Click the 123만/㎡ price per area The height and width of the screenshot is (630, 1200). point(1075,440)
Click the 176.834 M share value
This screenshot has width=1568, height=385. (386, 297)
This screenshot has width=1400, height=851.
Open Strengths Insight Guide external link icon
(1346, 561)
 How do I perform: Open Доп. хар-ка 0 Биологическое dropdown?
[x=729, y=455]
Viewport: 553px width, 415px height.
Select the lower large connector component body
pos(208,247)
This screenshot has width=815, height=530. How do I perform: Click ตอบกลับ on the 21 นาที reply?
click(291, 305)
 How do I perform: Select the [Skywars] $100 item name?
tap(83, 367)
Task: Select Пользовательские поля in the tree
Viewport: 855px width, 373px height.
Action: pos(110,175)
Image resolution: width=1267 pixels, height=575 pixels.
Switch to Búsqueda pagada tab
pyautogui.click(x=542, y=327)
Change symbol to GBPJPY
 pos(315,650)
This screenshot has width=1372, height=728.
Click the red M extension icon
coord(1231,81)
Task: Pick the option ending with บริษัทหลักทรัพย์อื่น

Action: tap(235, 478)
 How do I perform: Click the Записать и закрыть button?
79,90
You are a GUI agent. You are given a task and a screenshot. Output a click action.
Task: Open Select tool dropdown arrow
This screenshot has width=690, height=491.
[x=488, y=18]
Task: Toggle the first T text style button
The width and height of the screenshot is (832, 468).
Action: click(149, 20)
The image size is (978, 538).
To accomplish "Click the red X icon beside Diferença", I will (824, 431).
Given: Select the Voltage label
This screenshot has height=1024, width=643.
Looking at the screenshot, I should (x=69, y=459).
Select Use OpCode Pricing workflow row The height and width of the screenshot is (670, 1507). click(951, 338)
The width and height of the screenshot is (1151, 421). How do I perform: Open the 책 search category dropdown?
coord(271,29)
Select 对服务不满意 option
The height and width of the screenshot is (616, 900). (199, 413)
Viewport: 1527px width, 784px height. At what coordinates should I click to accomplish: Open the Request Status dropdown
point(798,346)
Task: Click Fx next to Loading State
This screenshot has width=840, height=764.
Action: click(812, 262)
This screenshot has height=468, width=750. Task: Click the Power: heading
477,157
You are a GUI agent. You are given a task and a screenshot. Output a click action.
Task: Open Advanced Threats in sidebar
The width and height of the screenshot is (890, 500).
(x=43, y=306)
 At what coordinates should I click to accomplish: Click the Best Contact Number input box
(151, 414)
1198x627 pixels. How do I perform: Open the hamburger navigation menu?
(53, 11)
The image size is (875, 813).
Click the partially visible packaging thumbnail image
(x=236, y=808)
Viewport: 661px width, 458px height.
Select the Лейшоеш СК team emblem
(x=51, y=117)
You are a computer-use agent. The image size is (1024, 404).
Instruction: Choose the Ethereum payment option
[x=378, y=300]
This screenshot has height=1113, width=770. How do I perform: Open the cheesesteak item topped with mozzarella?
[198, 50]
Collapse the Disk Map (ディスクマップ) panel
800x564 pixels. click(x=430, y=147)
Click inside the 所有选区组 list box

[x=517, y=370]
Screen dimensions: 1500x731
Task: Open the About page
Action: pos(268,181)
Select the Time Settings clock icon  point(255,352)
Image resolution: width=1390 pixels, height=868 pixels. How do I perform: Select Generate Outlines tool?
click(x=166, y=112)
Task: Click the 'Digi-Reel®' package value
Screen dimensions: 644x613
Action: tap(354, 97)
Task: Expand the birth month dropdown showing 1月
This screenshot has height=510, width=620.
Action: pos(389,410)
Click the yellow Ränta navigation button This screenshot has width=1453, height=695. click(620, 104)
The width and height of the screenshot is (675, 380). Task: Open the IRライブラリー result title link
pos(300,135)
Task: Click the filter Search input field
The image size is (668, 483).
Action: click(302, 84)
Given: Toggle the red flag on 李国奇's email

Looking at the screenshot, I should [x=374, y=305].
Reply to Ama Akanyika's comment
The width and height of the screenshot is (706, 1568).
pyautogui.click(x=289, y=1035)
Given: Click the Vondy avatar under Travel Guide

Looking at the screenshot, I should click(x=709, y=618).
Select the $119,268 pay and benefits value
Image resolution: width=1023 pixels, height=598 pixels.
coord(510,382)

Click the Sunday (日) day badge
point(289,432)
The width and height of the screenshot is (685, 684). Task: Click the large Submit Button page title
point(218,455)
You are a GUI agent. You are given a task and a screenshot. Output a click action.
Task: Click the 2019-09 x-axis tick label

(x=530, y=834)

About this task
The whole listing above should be output again exactly.

Result below
Click the 123만/㎡ price per area The height and width of the screenshot is (630, 1200). point(1075,440)
Click the 176.834 M share value
This screenshot has width=1568, height=385. (386, 297)
This screenshot has width=1400, height=851.
Open Strengths Insight Guide external link icon
(1346, 561)
 How do I perform: Open Доп. хар-ка 0 Биологическое dropdown?
[x=729, y=455]
Viewport: 553px width, 415px height.
Select the lower large connector component body
pos(208,247)
This screenshot has width=815, height=530. How do I perform: Click ตอบกลับ on the 21 นาที reply?
click(291, 305)
 How do I perform: Select the [Skywars] $100 item name?
tap(83, 367)
Task: Select Пользовательские поля in the tree
Viewport: 855px width, 373px height.
Action: pos(110,175)
Image resolution: width=1267 pixels, height=575 pixels.
Switch to Búsqueda pagada tab
pyautogui.click(x=542, y=327)
Change symbol to GBPJPY
 pos(315,650)
This screenshot has width=1372, height=728.
Click the red M extension icon
coord(1231,81)
Task: Pick the option ending with บริษัทหลักทรัพย์อื่น

Action: tap(235, 478)
 How do I perform: Click the Записать и закрыть button?
79,90
You are a GUI agent. You are given a task and a screenshot. Output a click action.
Task: Open Select tool dropdown arrow
This screenshot has width=690, height=491.
[x=488, y=18]
Task: Toggle the first T text style button
The width and height of the screenshot is (832, 468).
Action: click(149, 20)
The image size is (978, 538).
To accomplish "Click the red X icon beside Diferença", I will (824, 431).
Given: Select the Voltage label
This screenshot has height=1024, width=643.
Looking at the screenshot, I should (x=69, y=459).
Select Use OpCode Pricing workflow row The height and width of the screenshot is (670, 1507). click(951, 338)
The width and height of the screenshot is (1151, 421). How do I perform: Open the 책 search category dropdown?
coord(271,29)
Select 对服务不满意 option
The height and width of the screenshot is (616, 900). (199, 413)
Viewport: 1527px width, 784px height. At what coordinates should I click to accomplish: Open the Request Status dropdown
point(798,346)
Task: Click Fx next to Loading State
This screenshot has width=840, height=764.
Action: click(812, 262)
This screenshot has height=468, width=750. Task: Click the Power: heading
477,157
You are a GUI agent. You are given a task and a screenshot. Output a click action.
Task: Open Advanced Threats in sidebar
The width and height of the screenshot is (890, 500).
(x=43, y=306)
 At what coordinates should I click to accomplish: Click the Best Contact Number input box
(151, 414)
1198x627 pixels. How do I perform: Open the hamburger navigation menu?
(53, 11)
The image size is (875, 813).
Click the partially visible packaging thumbnail image
(x=236, y=808)
Viewport: 661px width, 458px height.
Select the Лейшоеш СК team emblem
(x=51, y=117)
You are a computer-use agent. The image size is (1024, 404).
Instruction: Choose the Ethereum payment option
[x=378, y=300]
This screenshot has height=1113, width=770. How do I perform: Open the cheesesteak item topped with mozzarella?
[198, 50]
Collapse the Disk Map (ディスクマップ) panel
800x564 pixels. click(x=430, y=147)
Click inside the 所有选区组 list box

[x=517, y=370]
Screen dimensions: 1500x731
Task: Open the About page
Action: pos(268,181)
Select the Time Settings clock icon  point(255,352)
Image resolution: width=1390 pixels, height=868 pixels. How do I perform: Select Generate Outlines tool?
click(x=166, y=112)
Task: Click the 'Digi-Reel®' package value
Screen dimensions: 644x613
Action: tap(354, 97)
Task: Expand the birth month dropdown showing 1月
This screenshot has height=510, width=620.
Action: pos(389,410)
Click the yellow Ränta navigation button This screenshot has width=1453, height=695. click(620, 104)
The width and height of the screenshot is (675, 380). Task: Open the IRライブラリー result title link
pos(300,135)
Task: Click the filter Search input field
The image size is (668, 483).
Action: click(302, 84)
Given: Toggle the red flag on 李国奇's email

Looking at the screenshot, I should [x=374, y=305].
Reply to Ama Akanyika's comment
The width and height of the screenshot is (706, 1568).
pyautogui.click(x=289, y=1035)
Given: Click the Vondy avatar under Travel Guide

Looking at the screenshot, I should click(x=709, y=618).
Select the $119,268 pay and benefits value
Image resolution: width=1023 pixels, height=598 pixels.
coord(510,382)

Click the Sunday (日) day badge
point(289,432)
The width and height of the screenshot is (685, 684). Task: Click the large Submit Button page title
point(218,455)
You are a GUI agent. You are given a task and a screenshot. Output a click action.
Task: Click the 2019-09 x-axis tick label

(x=530, y=834)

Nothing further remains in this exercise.